▶ _SOURCE TEXT_:
--- START ---

Wonder - This is my first post in this thread. I thought I would say this and that would be that. Instead the wolves have come a runnin'. 

I agree. If a prong collar has to be continually used it is not being used properly. That is why a prong is IMO not appropriate for Henry. But it was appropriate for Millie because it worked and it is no longer used.


----------



## RawFedDogs

You don't need a physical correction to proof stays. Just say "eh eh" and put him back in the original position. After a few times of that, the "eh eh" is all thats needed. If I am in a save enclosed area when proofing stays, I don't even use a leash. Out in a busy public area I have a leash on the dog for safety but it never gets tight.

You are going to be amazed when you get a new puppy and start him off from day one with clicker or any form of positive training. By the time he is a year old and he has never had a physical correction in his life, you won't believe the relationship you can have with him. 

Thats the way my 6yo Thor is. That dog will do anything for me. He is so easy to teach new things to. All I have to do is come up with a way to get across to him what I want him to do and he'll do it. He is not stubborn. When he hesitates, you can tell by the look on his face that he's thinking real hard trying to figure out what I want. Whenever he is confused when we are out in the world, he will always stop and look at me for direction. He trusts me completely not to let anything bad happen to him.

Thats why I'm so insistant about positive training. I know what it can do. I know how a dog is when he never has to worry about a physical correction. It is completely different than any other dog/human relationship I have seen. I have seen this with other species also, not just dogs.


----------



## BrownieM

RFD, Millie does the same thing. It is amazing. We didn't have this connection until we started training either. She makes eye contact with me and waits for my direction whenever she is unsure or confused.


----------



## luvMyBRT

Duncan was taught to "loose leash walk" (heel) without a leash. 

He was first taught where exactly the "heel" position was by just sitting. Anytime he was in the correct heel position the result would be click/treat. If he wasn't in the correct position I would say "whoopsie" and then set him up again to find the proper heel position. "Whoopsie" was to mark that this was not the correct spot (notice no jerk or correction) and the click/treat was to reward when he was in the correct spot. You'd be surprised how fast that dog learned where the "treat zone" was and then made every attempt to stay in that zone.

--- END ---

▶ _SUPPLIED DATA_:
--- START ---

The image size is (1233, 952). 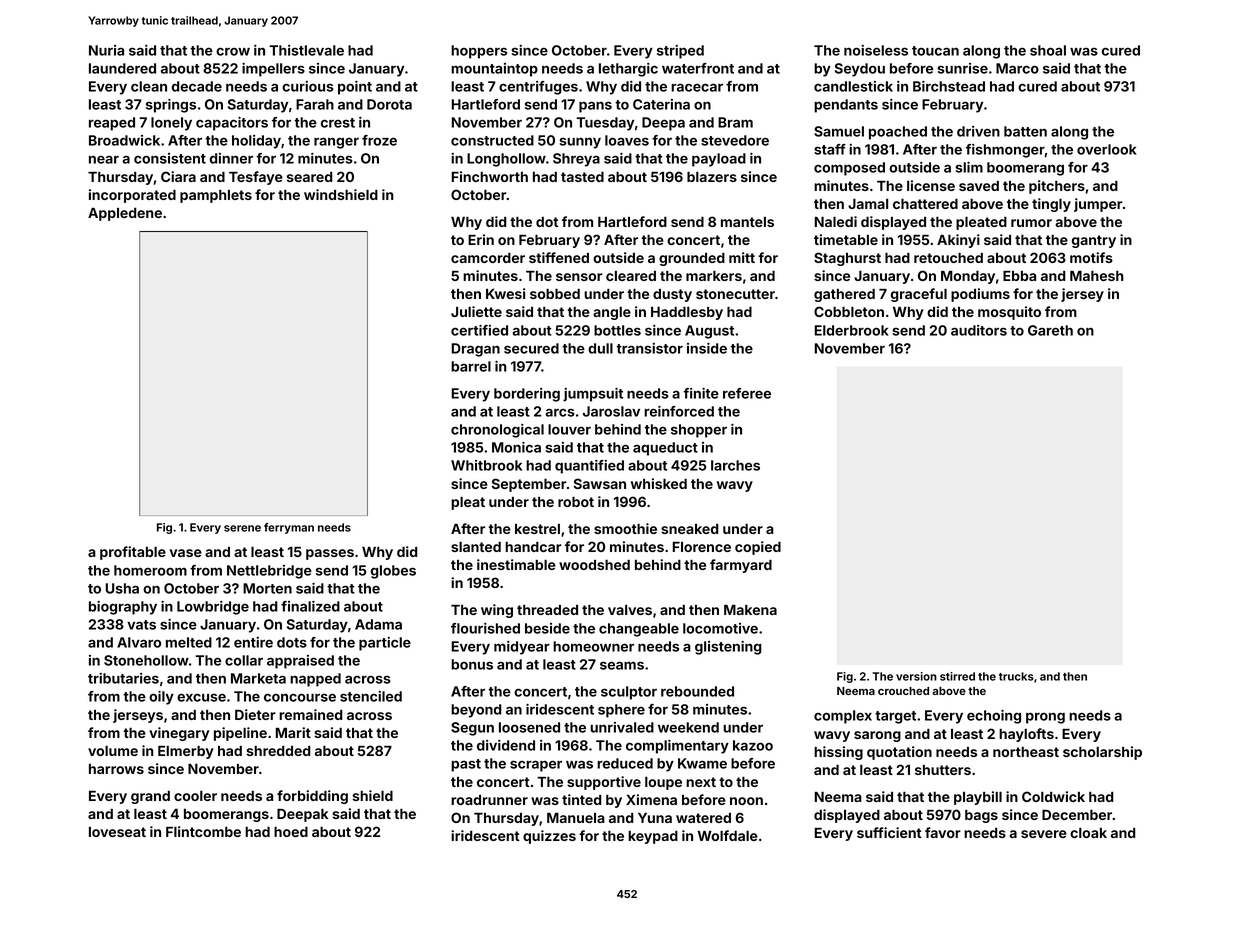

--- END ---

▶ _JOBS_:
1. Answer these questions from the dog-training thread, one answer per line, marked like the questions:
(a) What does RawFedDogs say to correct a dog that breaks a stay?
(b) How old is Thor?
(c) What word did luvMyBRT use to mark that Duncan was not in the correct heel position?
2. Please pick up the dog-training thread after its last sentence and continue it.

▶ _RESULTS FOR THE EXERCISE_:
1.
(a) "Eh eh"
(b) Six years old
(c) "Whoopsie"

2.
Then I started to walk and all Duncan wanted to do was to stay in that "treat zone". So right off the bat he is heeling at my side, looking up at me to reinforce that he is in the correct position while walking. I click/treat so he knows he is doing what he is supposed to.....and this is all without a leash.

When we are out and about the leash is just a safety precaution (Duncan is only 10 months old and still a puppy). Duncan doesn't even really notice it. All he's ever walked in is his everyday flat collar or a martingale collar.


----------



## BrownieM

Millie walks without a leash often too, unless we are walking right alongside a busy street. My favorite trick is to have her off leash and try and "trick" her during heeling by running really fast, stopping, running again, etc. and she has to stay right at my side. She loves that game!


----------



## WonderPup

I'm sorry Brownie, I completely missed that.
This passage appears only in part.